这样想着,他稍微放松了些,正要再挥挥手叫一下靳鹤寻,男人就回过了神。
“没事。”
靳鹤寻收回了视线,长眸垂下,冷淡的嗓音在夹了风声的山中叫人有些听不分明:“你说的。”
妄久听清了,但是没听懂:“什么?”
“你不是问,是谁教的吗?”靳鹤寻抬起眼皮,浅淡的眸光落在他的脸上,眼底情绪不明:“是你。”
妄久愣住。
偏偏靳鹤寻一反常态的咄咄逼人,那道冷淡的嗓音继续响起,漆黑色的眸子紧盯他的:“你忘记了?”
妄久被那对深色的眸子盯得头皮发麻,整个大脑乱的不行:“……我怎么会忘。”
他哈哈两句,大脑疯狂转动着思考是要顺着他的话编点内容还是岔开花头转移话题的时候,靳鹤寻再次开了口:“我骗你的。”
嗯?
妄久诧异的抬起头。
靳鹤寻淡淡的收回视线:“不是你教的。

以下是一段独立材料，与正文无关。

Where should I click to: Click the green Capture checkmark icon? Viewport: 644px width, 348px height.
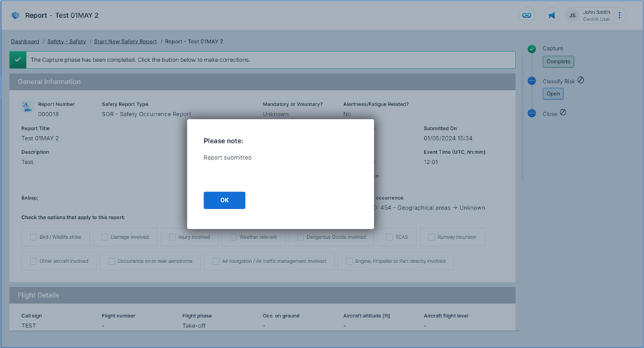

”
不是他教的啊,那就好那就好。
妄久松了口气,刚准备停止交谈继续捡柴的时候,脑子里突然闪过一道光。
等等——
刚刚靳鹤寻问他是不是忘记了的时候,他是怎么回答来着?
几乎是在答案出现的瞬间,妄久打了个激灵,浑身的鸡皮疙瘩都起来了。
头顶的目光还在盯着他。
妄久咬了咬牙,鼓着勇气抬起头:“哈哈哈哈,我刚刚——”
没说完的话在对上男人微垂着脸凝视他的冷淡眸光时被咽回了嘴里,他的大脑一片浆糊,后面想说的话在这道冷淡的视线下怎么都想不起来。
妄久闭了闭眼,有些自暴自弃:“好吧好吧,我不记得了。”
他低着头,手指有些纠结的揪着袖口:“我前段时间出了点意外,十六岁之前的东西全都不记得了,我不是故意的。”
妄久说这话的时候已经是抱着自雷的心态了。
他上辈子跟着老道士下山,结果倒霉的出了个车祸,醒来之后除了脑子里一片空空,其他地方连块擦伤也没有。
还好老道士和小师弟一直帮着他回忆,他以前的那些记忆全都是老道士和小师弟告诉他的,这才没让他成为一个失忆的小傻子。
可等他好不容易接受了那些事情,老天爷又让他穿了过来,穿过来也就算了,居然还倒霉的又不给他原身的记忆。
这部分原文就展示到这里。